By the end of September 2010, 237,621 patients were alive and on ART in Malawi, equivalent to 60% coverage of the estimated population in need of ART. There were 406 ART clinics (296 static clinics and 110 outreach /mobile clinics).
Out of the 326,440 patients ever initiated on ART, 237,621 (73%) were retained alive on ART, 38,065 (12%)had died, 49,747 (15%) were lost to follow-up (defaulted) and 1,392 (<1%) were known to have stopped ART. 78% of adults and 74% of children were retained alive on ART 12 months after ART initiation. An estimated 216,449 adults and 21,172 children (<15 years) were alive on ART by the end of September 2010.

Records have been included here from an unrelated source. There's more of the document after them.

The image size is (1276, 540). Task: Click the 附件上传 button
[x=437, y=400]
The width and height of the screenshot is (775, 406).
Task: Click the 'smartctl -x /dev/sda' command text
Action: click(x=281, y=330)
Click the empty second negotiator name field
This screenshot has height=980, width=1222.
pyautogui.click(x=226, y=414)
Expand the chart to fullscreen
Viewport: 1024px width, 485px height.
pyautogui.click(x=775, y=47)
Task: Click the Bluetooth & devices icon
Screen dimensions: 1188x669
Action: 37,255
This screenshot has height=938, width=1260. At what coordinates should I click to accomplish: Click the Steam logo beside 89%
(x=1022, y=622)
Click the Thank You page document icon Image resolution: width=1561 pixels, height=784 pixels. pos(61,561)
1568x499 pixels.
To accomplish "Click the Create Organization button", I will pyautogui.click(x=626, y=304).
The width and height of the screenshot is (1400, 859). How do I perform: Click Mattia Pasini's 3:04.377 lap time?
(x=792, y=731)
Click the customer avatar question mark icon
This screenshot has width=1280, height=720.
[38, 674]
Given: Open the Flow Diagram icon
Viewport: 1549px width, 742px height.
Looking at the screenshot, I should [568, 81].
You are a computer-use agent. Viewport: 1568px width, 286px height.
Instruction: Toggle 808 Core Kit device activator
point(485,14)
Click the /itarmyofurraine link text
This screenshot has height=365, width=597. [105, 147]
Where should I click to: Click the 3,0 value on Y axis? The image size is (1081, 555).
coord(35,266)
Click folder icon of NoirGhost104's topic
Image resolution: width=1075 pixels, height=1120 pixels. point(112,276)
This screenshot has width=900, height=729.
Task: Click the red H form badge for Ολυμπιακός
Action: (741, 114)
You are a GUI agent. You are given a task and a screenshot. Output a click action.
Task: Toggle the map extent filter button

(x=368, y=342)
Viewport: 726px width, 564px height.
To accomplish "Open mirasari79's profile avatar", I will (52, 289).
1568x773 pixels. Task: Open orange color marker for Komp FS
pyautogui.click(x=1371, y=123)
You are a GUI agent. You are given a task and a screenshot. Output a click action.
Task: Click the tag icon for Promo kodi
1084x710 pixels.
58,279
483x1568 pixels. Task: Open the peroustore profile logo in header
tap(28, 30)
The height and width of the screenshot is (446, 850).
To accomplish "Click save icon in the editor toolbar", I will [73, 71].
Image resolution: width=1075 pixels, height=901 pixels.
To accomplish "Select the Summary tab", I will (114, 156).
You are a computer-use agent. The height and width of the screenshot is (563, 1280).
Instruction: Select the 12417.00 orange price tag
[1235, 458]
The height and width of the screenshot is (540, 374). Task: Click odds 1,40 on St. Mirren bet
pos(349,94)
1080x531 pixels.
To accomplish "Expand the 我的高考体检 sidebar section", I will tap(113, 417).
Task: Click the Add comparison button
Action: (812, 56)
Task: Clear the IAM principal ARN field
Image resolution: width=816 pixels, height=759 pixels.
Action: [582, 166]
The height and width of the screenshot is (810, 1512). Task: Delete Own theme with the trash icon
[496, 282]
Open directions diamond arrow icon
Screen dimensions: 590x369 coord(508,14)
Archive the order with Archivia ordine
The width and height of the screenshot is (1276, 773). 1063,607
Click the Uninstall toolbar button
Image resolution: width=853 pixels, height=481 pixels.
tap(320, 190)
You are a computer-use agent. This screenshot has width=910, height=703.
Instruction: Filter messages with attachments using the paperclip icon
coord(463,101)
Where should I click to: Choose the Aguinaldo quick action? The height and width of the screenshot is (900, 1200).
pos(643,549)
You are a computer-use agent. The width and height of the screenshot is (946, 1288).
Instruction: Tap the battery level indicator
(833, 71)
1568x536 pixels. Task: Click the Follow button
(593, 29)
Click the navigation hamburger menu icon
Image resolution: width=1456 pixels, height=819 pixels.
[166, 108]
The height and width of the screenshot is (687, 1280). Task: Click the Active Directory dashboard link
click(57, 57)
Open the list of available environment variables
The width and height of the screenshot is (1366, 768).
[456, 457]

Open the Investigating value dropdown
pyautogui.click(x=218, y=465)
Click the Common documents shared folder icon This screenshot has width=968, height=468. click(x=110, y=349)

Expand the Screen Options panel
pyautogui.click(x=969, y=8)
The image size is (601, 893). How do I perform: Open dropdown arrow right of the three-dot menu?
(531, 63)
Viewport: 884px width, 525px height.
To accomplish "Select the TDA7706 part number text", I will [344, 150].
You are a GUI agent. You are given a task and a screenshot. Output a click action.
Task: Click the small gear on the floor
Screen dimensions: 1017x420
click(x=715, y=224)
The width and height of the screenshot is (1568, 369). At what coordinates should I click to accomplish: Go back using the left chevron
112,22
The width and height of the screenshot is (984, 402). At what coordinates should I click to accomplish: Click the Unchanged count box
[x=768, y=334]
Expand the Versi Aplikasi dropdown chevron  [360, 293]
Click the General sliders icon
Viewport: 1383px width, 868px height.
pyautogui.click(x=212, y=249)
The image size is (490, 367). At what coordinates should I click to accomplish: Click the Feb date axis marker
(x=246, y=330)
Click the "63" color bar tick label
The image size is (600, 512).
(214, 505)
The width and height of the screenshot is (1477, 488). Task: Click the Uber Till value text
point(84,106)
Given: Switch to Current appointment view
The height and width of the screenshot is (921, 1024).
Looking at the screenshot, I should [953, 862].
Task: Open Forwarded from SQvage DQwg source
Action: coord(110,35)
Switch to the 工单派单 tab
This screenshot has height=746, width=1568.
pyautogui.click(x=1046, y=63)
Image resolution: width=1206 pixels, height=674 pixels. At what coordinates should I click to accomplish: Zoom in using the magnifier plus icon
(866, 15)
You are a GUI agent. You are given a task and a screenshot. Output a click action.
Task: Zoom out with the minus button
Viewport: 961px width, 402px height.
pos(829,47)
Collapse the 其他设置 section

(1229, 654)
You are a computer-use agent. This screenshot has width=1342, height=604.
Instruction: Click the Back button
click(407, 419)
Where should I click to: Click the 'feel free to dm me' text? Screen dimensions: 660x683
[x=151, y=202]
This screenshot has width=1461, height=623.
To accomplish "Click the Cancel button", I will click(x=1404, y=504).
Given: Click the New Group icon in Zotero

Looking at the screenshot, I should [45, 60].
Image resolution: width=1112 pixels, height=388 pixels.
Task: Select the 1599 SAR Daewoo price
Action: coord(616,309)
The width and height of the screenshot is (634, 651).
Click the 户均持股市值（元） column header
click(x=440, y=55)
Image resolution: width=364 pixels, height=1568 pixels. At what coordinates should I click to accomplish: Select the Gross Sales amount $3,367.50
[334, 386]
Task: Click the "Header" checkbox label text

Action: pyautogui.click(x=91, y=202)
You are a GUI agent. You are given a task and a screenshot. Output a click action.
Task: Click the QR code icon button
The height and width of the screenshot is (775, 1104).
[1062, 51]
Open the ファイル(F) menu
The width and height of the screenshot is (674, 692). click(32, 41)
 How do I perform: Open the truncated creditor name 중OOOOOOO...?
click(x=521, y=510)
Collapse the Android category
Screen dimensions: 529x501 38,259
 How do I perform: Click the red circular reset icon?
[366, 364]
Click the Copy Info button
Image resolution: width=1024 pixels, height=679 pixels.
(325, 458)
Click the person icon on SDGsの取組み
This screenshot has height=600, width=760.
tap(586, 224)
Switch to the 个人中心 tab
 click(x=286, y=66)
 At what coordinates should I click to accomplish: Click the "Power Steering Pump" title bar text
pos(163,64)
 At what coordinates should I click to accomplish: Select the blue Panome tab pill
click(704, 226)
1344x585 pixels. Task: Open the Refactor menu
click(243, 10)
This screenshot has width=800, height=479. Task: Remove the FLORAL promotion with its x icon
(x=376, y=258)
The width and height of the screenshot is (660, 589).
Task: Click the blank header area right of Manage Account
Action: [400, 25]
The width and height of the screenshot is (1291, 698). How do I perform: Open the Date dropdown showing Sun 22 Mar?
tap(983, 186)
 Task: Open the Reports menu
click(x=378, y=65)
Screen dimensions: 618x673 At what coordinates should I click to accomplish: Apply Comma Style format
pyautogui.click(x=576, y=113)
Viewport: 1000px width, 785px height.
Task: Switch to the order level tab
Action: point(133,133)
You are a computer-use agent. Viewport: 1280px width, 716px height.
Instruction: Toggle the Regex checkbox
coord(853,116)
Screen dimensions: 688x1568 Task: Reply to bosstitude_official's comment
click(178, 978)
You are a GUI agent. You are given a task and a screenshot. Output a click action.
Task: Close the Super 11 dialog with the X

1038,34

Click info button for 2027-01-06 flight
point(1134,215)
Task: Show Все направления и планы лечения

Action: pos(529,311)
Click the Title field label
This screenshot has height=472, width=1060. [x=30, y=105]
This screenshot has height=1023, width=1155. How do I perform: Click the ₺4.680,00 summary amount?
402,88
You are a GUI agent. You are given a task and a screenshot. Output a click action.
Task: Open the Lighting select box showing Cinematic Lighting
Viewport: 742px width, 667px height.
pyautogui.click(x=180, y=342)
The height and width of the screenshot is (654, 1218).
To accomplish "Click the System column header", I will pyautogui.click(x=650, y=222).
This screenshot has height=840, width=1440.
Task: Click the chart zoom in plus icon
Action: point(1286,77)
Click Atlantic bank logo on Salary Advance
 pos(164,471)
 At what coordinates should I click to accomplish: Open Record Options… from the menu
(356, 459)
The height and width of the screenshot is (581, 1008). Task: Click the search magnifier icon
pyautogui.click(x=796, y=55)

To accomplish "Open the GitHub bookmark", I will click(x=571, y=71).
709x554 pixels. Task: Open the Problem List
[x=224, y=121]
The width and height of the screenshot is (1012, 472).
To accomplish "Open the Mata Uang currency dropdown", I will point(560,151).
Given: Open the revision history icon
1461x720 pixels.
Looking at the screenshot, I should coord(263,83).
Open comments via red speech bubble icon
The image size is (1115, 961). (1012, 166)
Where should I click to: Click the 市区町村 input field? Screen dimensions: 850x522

In the third quarter of 2010 (July to September) a total of 18,579 new patients initiated ART. 4,598 ART patients
transferred between clinics (20% of the total 23,241 new ART clinic registrations). Among new registrations
40% were male, 60% female; 90% were adults and 10% children.
The number of infants starting ART in the second quarter of 2010 in WHO stage 1 or 2 with confirmed HIV
infection (DNA-PCR) remained similar at 105 (previous 107) , while children under 18 months starting due to
presumed severe HIV disease increased from 138 to 153.
The delayed release of funds in 2009 has continued to affect the supply chain for ARVs during quarter 3, 2010,
as drugs continued to arrive late and in small batches, requiring several rounds of distribution and re-location of
remaining stocks. The scheduled June consignment only started to arrive in October 2010. However, 2
emergency orders, procured from ‘cost savings’ with UNICEF arrived between June and September 2010.
These emergency supplies included 1,000,800 tins of first line regimen (Triomune), 15,000 Triomune starter
packs, 2,000 tins of Lamivudine, 2,000 tins of Nevirapine and 700 Bioline test kits. As of September 2010, total ARV stocks in country and in pipeline are estimated to last until mid 2011.
In June 2010, MOH management endorsed a change in PMTCT and ART and infant feeding policy. The
National policy guidelines based on the new recommendations have been developed and approved by MOH.
Work on the new guidelines continues and implementation is scheduled for July 2011.